Copy out the records word for word, everything from the line containing "Expand More under Machine Settings" down to the line containing "click(192, 328)", both included.

-------- SUPPLIED INFORMATION

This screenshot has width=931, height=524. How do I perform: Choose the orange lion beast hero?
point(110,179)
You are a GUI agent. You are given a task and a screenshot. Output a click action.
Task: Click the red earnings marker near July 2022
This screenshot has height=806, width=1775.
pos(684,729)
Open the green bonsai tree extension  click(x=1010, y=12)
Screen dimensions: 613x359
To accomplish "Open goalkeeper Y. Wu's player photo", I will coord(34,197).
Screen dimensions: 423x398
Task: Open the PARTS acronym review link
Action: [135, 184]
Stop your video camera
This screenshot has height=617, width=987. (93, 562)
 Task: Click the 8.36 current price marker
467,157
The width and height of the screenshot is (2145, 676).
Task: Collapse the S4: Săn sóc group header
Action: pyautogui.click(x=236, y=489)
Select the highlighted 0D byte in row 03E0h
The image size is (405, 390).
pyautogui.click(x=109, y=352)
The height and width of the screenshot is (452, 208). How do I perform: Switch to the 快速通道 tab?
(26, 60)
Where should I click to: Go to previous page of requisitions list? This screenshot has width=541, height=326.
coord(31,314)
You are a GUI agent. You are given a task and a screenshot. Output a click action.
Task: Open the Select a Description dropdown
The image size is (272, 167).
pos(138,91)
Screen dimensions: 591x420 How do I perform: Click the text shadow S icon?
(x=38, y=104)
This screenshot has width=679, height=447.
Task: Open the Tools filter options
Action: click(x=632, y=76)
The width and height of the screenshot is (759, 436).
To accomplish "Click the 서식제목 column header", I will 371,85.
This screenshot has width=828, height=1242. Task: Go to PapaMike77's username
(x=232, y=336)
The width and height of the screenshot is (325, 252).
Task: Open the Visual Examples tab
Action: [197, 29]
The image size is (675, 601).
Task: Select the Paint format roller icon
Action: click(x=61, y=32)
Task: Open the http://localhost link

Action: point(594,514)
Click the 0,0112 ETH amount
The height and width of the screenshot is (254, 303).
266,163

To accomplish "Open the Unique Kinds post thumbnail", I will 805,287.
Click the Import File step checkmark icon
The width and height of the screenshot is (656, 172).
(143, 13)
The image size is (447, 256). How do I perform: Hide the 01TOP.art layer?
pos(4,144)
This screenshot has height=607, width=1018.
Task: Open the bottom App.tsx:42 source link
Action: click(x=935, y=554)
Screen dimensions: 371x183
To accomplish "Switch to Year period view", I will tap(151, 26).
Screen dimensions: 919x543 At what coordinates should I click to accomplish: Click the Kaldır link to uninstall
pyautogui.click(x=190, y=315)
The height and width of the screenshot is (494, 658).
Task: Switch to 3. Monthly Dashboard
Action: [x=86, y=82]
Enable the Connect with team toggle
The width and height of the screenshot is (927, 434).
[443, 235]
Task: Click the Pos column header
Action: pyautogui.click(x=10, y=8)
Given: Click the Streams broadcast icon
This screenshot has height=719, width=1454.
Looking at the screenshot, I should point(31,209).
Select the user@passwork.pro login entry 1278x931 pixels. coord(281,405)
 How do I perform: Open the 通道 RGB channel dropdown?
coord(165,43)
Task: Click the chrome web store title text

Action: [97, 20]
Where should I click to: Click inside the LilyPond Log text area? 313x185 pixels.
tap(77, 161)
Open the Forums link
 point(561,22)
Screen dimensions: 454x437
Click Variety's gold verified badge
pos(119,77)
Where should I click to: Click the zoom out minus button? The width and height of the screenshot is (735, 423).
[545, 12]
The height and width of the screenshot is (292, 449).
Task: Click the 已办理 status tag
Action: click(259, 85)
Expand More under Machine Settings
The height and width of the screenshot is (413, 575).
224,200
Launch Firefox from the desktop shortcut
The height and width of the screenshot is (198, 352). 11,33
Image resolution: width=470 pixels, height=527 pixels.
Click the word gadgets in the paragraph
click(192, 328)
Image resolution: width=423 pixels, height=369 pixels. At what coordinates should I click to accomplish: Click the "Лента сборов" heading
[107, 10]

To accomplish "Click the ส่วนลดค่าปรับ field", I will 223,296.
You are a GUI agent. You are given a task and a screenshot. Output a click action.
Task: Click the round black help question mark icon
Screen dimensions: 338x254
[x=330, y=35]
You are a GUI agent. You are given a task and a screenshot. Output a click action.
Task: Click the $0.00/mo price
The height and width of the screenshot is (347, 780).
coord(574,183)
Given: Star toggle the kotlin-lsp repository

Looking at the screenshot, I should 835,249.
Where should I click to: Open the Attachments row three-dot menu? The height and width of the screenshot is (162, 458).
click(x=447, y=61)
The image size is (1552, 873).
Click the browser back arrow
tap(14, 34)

----------------

• RESPONSE TO THIS TASK:
Expand More under Machine Settings
The height and width of the screenshot is (413, 575).
224,200
Launch Firefox from the desktop shortcut
The height and width of the screenshot is (198, 352). 11,33
Image resolution: width=470 pixels, height=527 pixels.
Click the word gadgets in the paragraph
click(192, 328)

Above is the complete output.